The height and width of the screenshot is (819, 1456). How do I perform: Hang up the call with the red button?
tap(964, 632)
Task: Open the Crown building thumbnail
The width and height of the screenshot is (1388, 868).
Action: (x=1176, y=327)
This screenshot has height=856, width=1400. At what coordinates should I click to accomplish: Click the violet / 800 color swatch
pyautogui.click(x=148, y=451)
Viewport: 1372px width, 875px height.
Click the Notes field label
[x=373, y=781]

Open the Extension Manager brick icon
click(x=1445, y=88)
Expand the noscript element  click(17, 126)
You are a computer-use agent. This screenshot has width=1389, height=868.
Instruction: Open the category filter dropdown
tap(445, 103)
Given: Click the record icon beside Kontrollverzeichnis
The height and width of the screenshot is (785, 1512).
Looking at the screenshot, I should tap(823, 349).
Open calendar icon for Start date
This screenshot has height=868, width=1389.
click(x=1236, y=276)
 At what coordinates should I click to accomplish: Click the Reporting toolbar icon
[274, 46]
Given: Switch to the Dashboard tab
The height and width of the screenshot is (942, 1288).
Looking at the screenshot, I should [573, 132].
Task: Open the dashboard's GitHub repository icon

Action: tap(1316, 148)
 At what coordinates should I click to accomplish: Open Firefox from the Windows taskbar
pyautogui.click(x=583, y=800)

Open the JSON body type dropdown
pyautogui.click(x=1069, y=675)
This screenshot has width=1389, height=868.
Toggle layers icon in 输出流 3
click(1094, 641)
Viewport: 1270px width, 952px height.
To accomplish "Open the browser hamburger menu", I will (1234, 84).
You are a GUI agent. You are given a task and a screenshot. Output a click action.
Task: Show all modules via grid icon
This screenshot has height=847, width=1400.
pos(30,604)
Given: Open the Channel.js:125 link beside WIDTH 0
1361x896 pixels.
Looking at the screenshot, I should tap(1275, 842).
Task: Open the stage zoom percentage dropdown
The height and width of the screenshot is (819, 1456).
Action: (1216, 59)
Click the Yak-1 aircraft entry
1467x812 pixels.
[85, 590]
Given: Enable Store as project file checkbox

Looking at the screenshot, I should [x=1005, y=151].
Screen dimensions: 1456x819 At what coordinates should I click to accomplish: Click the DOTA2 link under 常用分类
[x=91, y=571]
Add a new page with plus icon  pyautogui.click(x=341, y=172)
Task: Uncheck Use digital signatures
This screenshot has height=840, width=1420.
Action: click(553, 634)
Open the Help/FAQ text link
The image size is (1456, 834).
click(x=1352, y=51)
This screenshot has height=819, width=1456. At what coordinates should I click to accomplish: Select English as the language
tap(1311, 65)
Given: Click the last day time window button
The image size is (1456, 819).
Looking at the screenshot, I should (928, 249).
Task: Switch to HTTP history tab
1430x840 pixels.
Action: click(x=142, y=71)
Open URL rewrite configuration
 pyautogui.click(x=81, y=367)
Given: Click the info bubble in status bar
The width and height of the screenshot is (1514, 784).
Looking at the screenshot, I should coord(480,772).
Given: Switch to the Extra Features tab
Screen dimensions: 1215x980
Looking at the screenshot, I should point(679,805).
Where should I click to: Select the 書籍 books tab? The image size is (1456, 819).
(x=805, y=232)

= = = =

Task brief ::
Please go over the data above and copy each line with "agent" in it.

Solved problem ::
You are a computer-use agent. This screenshot has width=1389, height=868.
You are a GUI agent. You are given a task and a screenshot. Output a click action.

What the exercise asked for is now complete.